**Фрагмент текста**.
▼▼▼

Ту кроваваго вина недоста,

ту пиръ докончаша храбрии русичи,

сваты попоиша, а сами полегоша за землю Рускую.

 

Ничить трава жалощами,

а древо стугою къ земли преклонилось.

 

Давеча рано перед зорями Игорь полки заворачивает:

жаль ему милого брата Всеволода.

 

Бились день,

бились другой,

третьего дня к полудню пали стяги Игоревы.

 

Тут братья разлучились на берегу быстрой Каялы,

тут кровавого вина не хватило,

тут пир окончили храбрые русичи,

сватов напоили, а сами полегли  за землю Русскую.

 

Никнет трава от слез,

а дерево с горем к земле преклонилось.

▲▲▲

**Задания**.
**A.** Почему, согласно отрывку о битве полков Игоря, Игорь заворачивает полки перед зорями? Ответьте в одном-двух предложениях.
**B.** На берегу какой реки, по словам отрывка о битве полков Игоря, разлучились братья?
**C.** Продолжите отрывок о битве полков Игоря с того места, где он обрывается.

**Извлечённые данные**.
▼▼▼

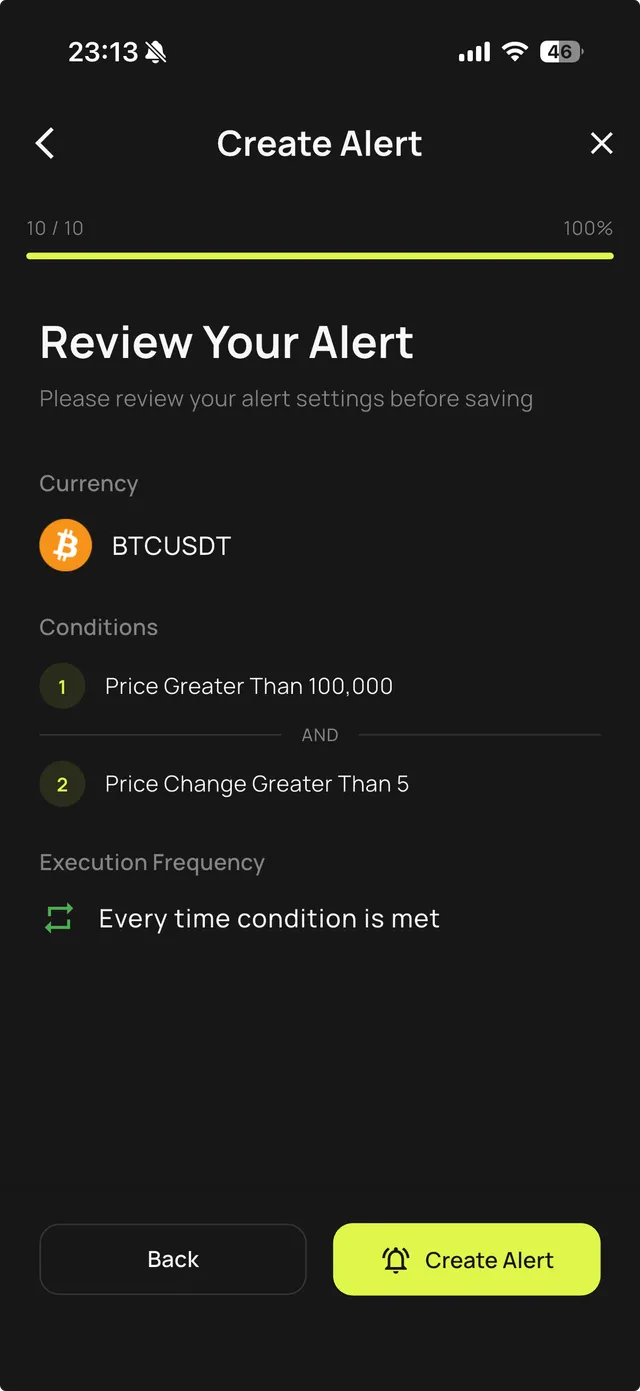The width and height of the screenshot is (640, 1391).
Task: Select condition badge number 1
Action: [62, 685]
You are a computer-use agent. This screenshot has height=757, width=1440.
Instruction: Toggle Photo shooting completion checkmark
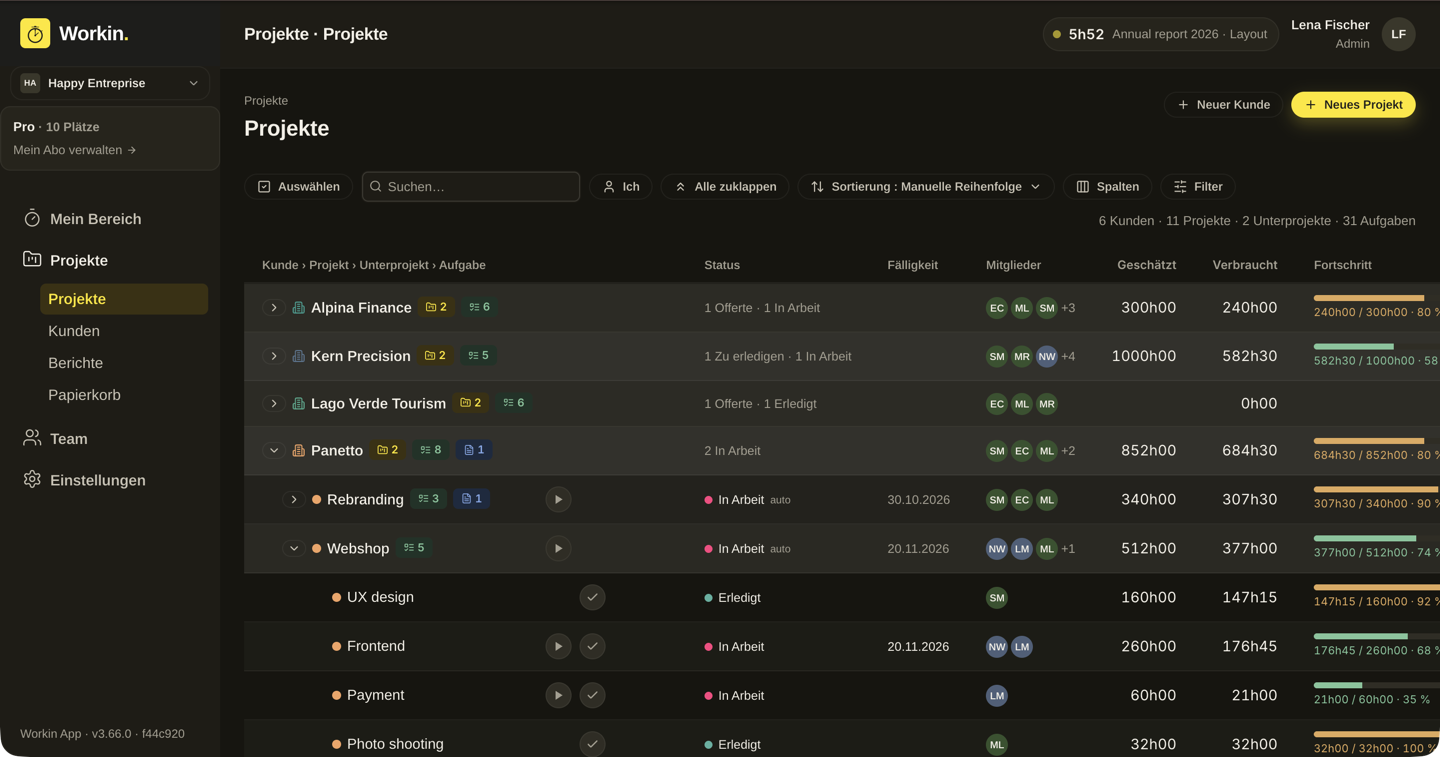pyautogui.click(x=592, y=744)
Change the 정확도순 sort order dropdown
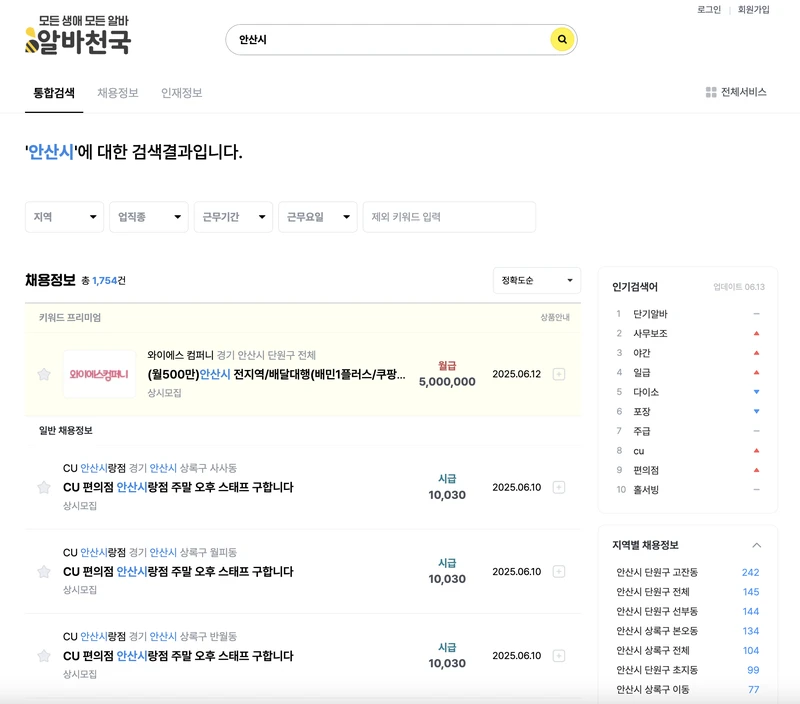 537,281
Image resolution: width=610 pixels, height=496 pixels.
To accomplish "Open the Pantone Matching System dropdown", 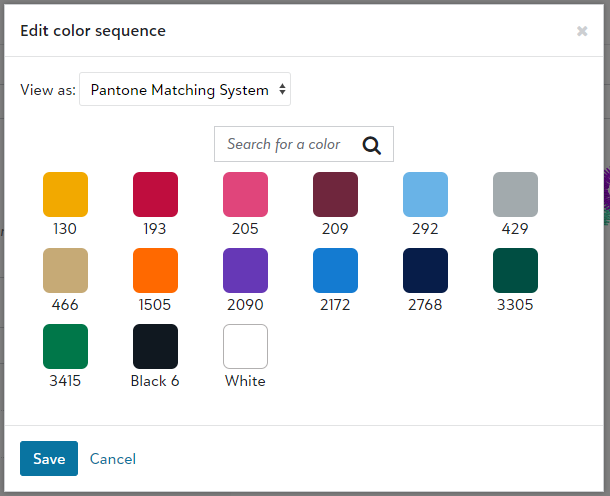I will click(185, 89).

▲▲▲

**Ответы**.
**A.** Игорь заворачивает полки, потому что ему жаль милого брата Всеволода.

**B.** На берегу быстрой Каялы.

**C.**
Перед битвой чужая земля грозно гудела на полки Игоревы, пылила черной пылью, закрывая солнце, а теперь она поникла увядшей травой и печально склонила ветви деревьев над павшими воинами.

 

 

на брезѣ быстрой Каялы 

Каяла – это олицетворенное место скорби. Возможно, быстрая – не эпитет Каялы, а название реки, нижнего левого притока Донца, и правильнее было бы писать: на берегу Быстрой каялы. Быструю (по-тюркски Суурли) перешли русские дружины, погнавшись за половцами. Дойдя до их веж, у другой каялы – реки Кагальник – правого притока Дона русские дружины были окружены, попав в котел между реками Быстрая, Донец, Дон и Кагальник. Это место находится  недалеко от моря, в низовьях Дона, где в него впадает Северский Донец, на близком расстоянии друг от друга рек Быстрая и Кагальник. Пытаясь вырваться из окружения, дружины Игоря стремились вернуться туда, откуда пришли, к реке Быстрой. Здесь они были окончательно разбиты.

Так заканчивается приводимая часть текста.